Quality Improvement in Kansas

by Kat Barrow

As a part of my MPH program for the University of Nebraska Medical Center, I am excited to be working as an intern for the Kansas Department of Health and Environment (KDHE). The Kansas Office of Primary Care and Rural Health’s mission is to “aid Kansas rural and medically underserved communities in building sustainable access to quality, patient-centered primary health care services.” I am working closely with Cynthia Snyder, the Director of Special Populations/Primary Care and Rural Health, and Tracy Zayac, the Kansas FLEX Program Coordinator. The Medicare Rural Hospital Flexibility (FLEX) Program is a federal initiative designed to support Critical Access Hospitals (CAHs) throughout the United States. Under FLEX, KDHE is tasked with addressing quality improvements, operational and financial improvements, health system development and community engagement, and designation of CAHs in Kansas. My role this summer is to support the FLEX program by 1.) Examination of the effectiveness of the Quality 101 events for quality improvement staff and 2.) Contribute to the understanding of factors impacting turnover in CAH quality positions.

So far, I have been working to organize data from event registrations to get a broad view of which hospitals are experiencing quality improvement staff turnover.

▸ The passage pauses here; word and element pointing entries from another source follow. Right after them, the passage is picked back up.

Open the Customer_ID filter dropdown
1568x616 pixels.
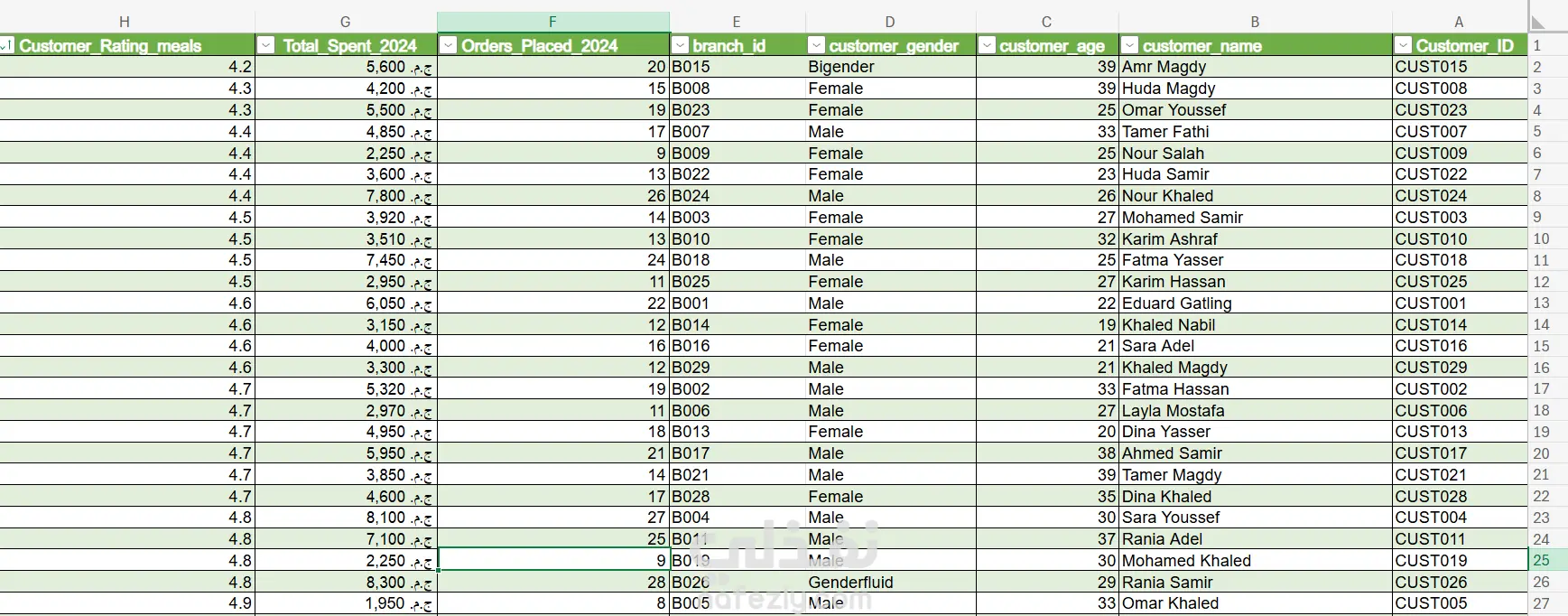click(1403, 45)
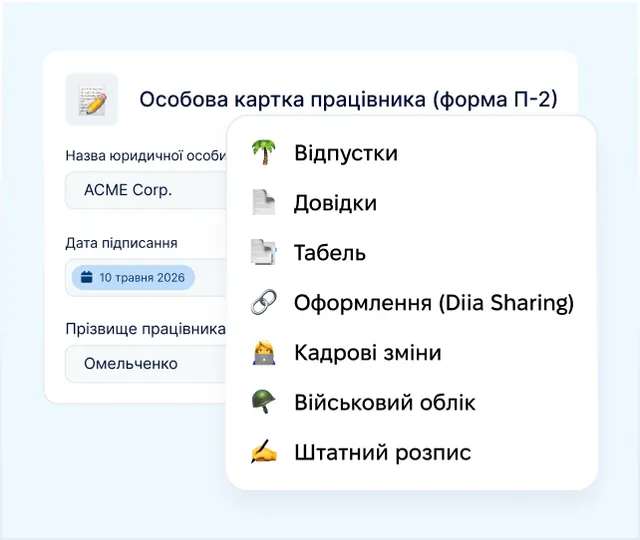The image size is (640, 540).
Task: Click the chain link icon for Diia Sharing
Action: pos(264,302)
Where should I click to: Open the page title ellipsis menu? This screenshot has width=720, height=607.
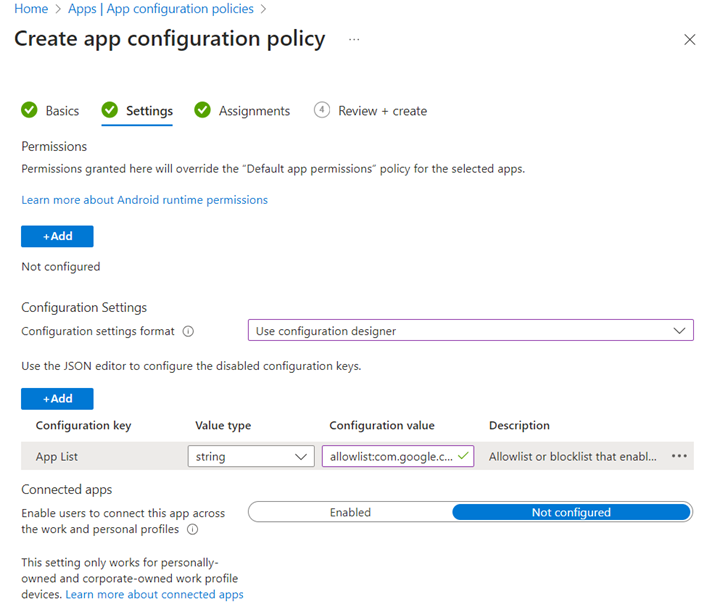point(354,39)
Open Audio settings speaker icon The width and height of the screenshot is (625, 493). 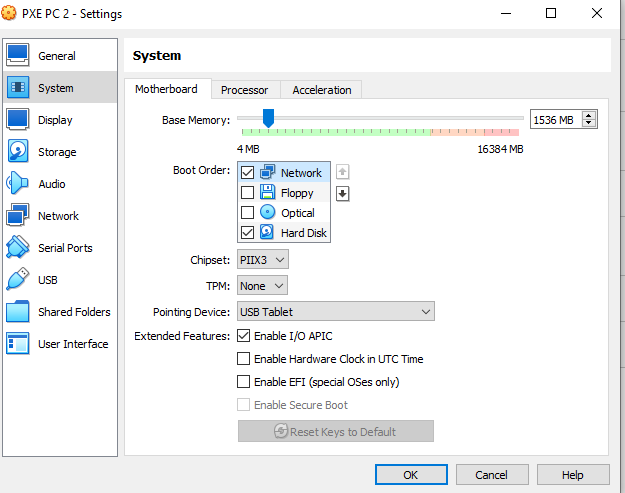18,184
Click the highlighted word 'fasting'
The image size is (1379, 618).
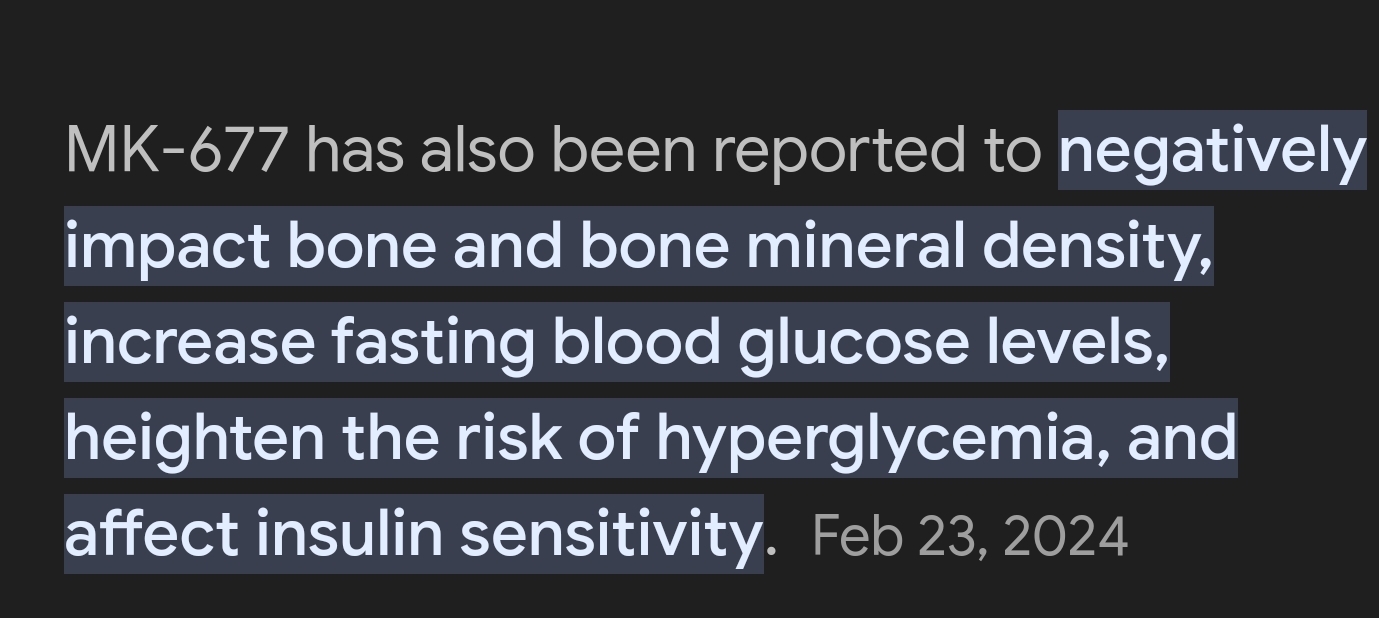point(432,344)
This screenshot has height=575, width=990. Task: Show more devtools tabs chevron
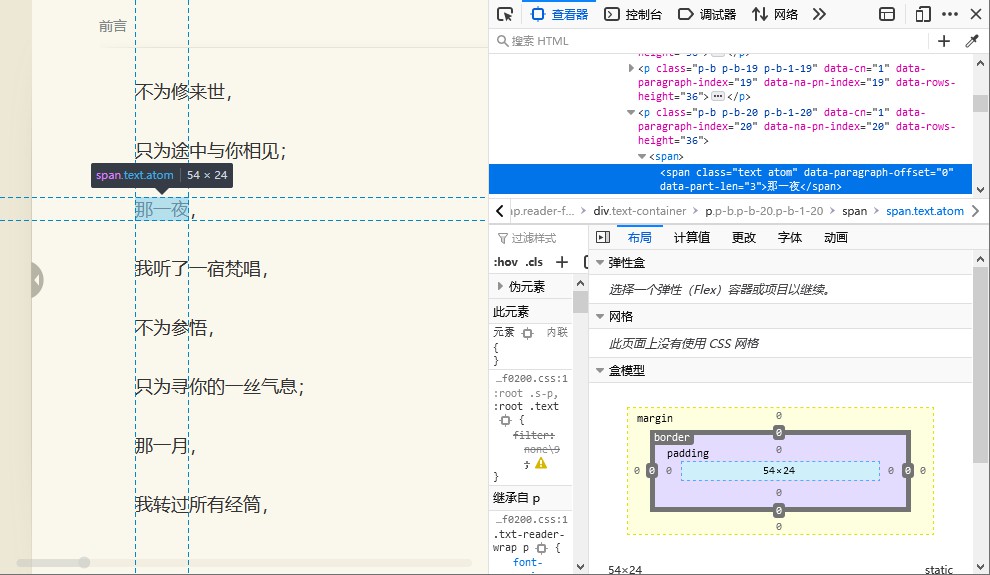pos(819,14)
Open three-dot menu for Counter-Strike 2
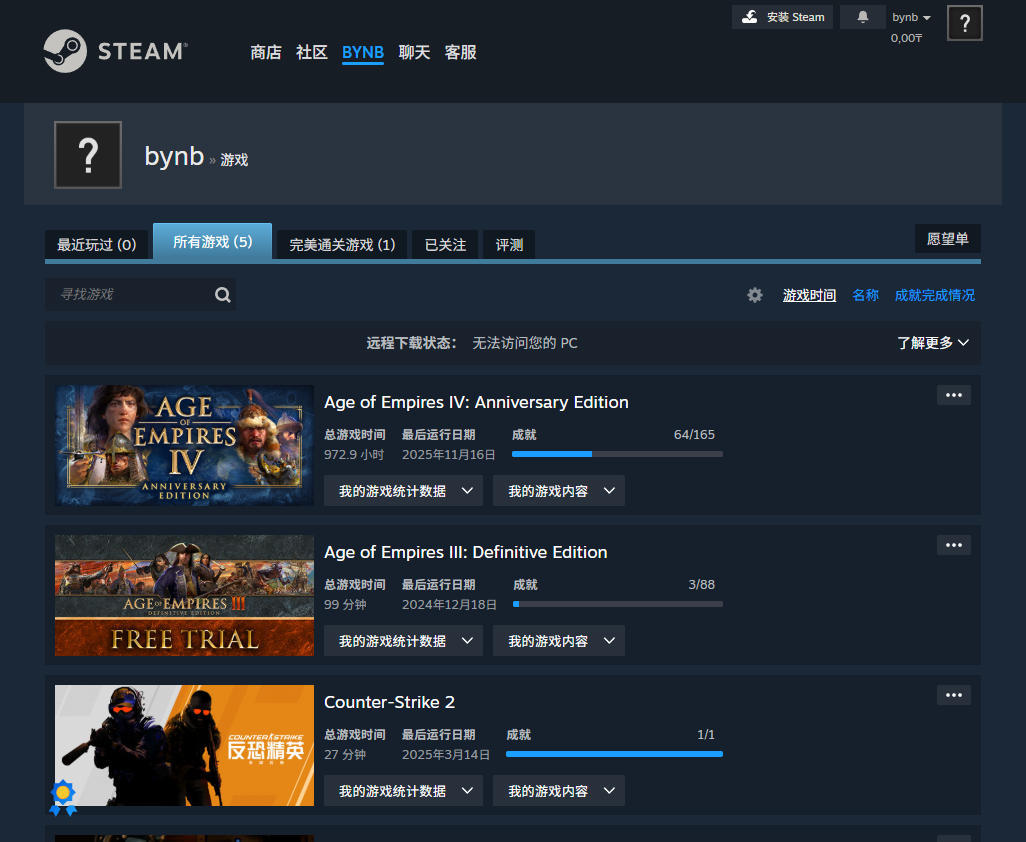Screen dimensions: 1026x842 [953, 695]
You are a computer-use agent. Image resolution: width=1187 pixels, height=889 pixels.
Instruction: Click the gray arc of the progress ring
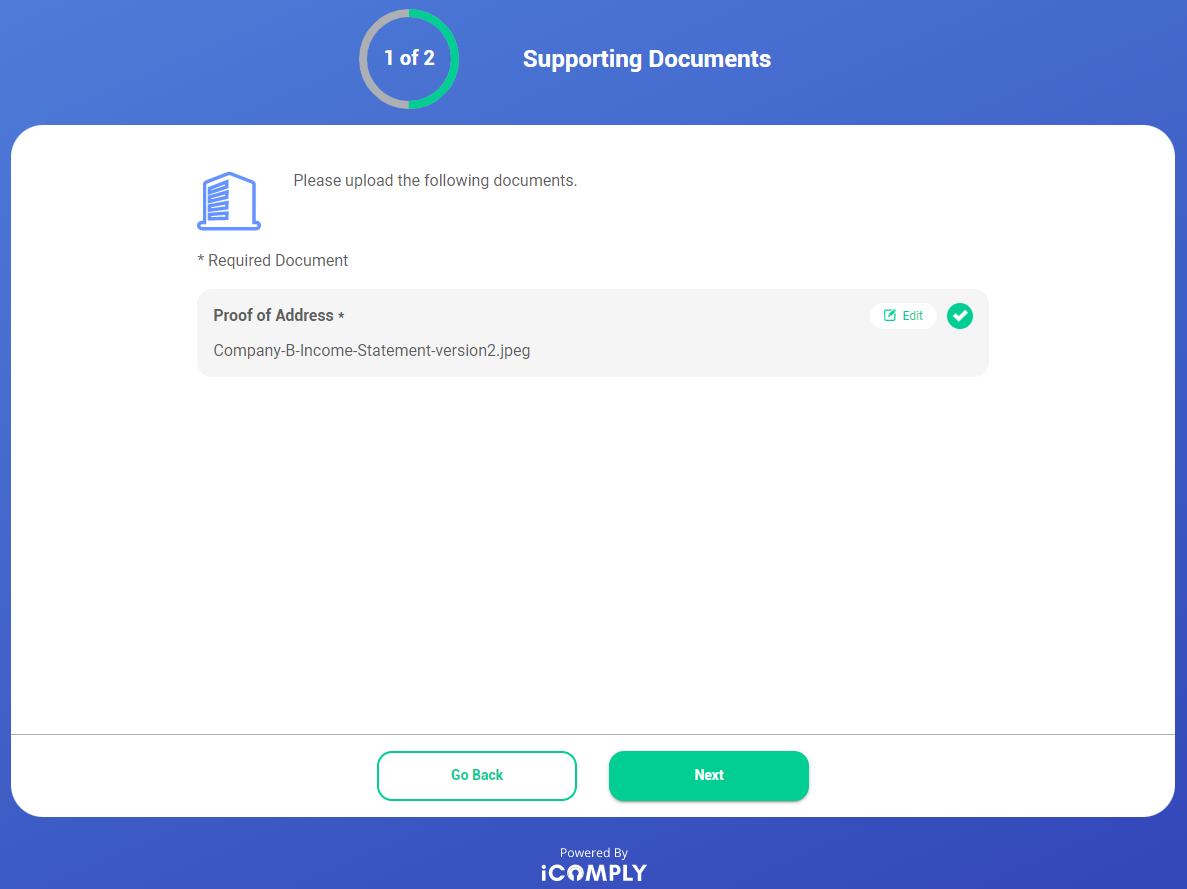[365, 59]
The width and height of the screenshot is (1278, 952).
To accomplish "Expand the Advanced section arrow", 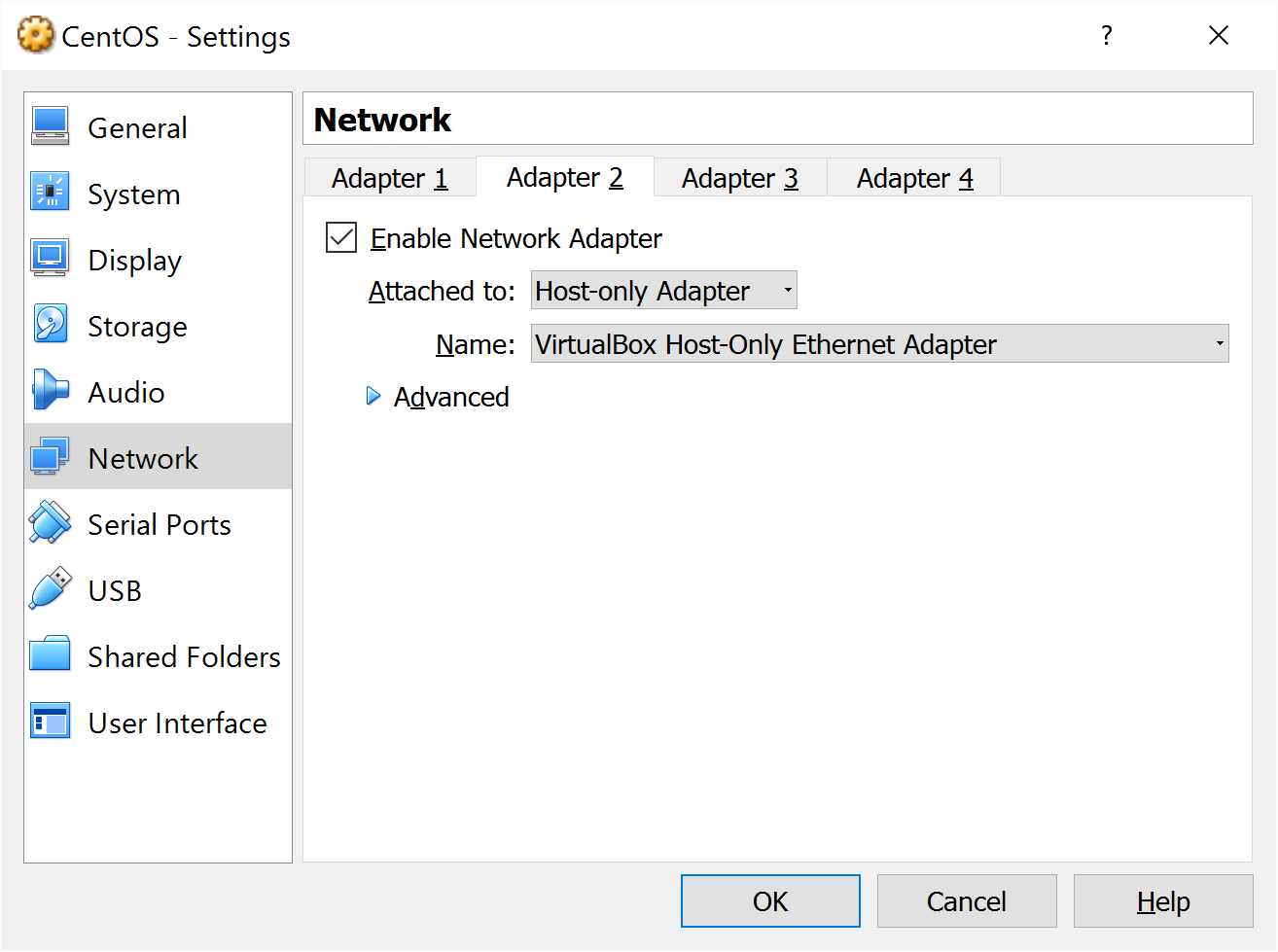I will [x=373, y=396].
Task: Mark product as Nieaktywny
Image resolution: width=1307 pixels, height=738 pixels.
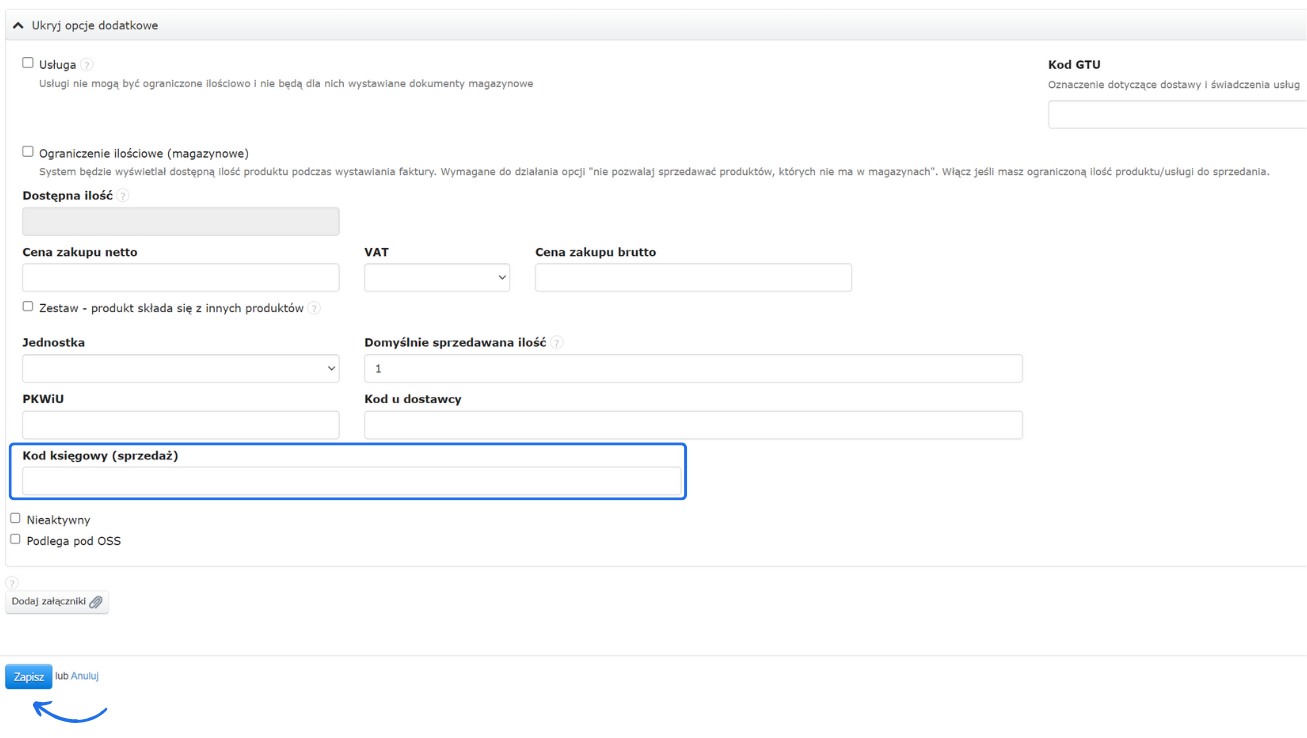Action: pos(15,518)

I attended the “Turning Quality into Improvement Event” in Emporia, Kanas which provided training for improvement initiatives after quality data had been gathered and reported. Factors relating to turnover in rural hospitals are immensely complex. My academic experience has taught me to approach these issues with a systems-thinking approach. Under the guidance of the hardworking KDHE staff and Kansas Hospital Association partners, this is an opportunity to gain a greater understanding of program evaluation, rural healthcare retention, and collaboration to improve quality.

In the coming weeks, I look forward to interviewing current and previous quality improvement staff to gain insight into their experiences.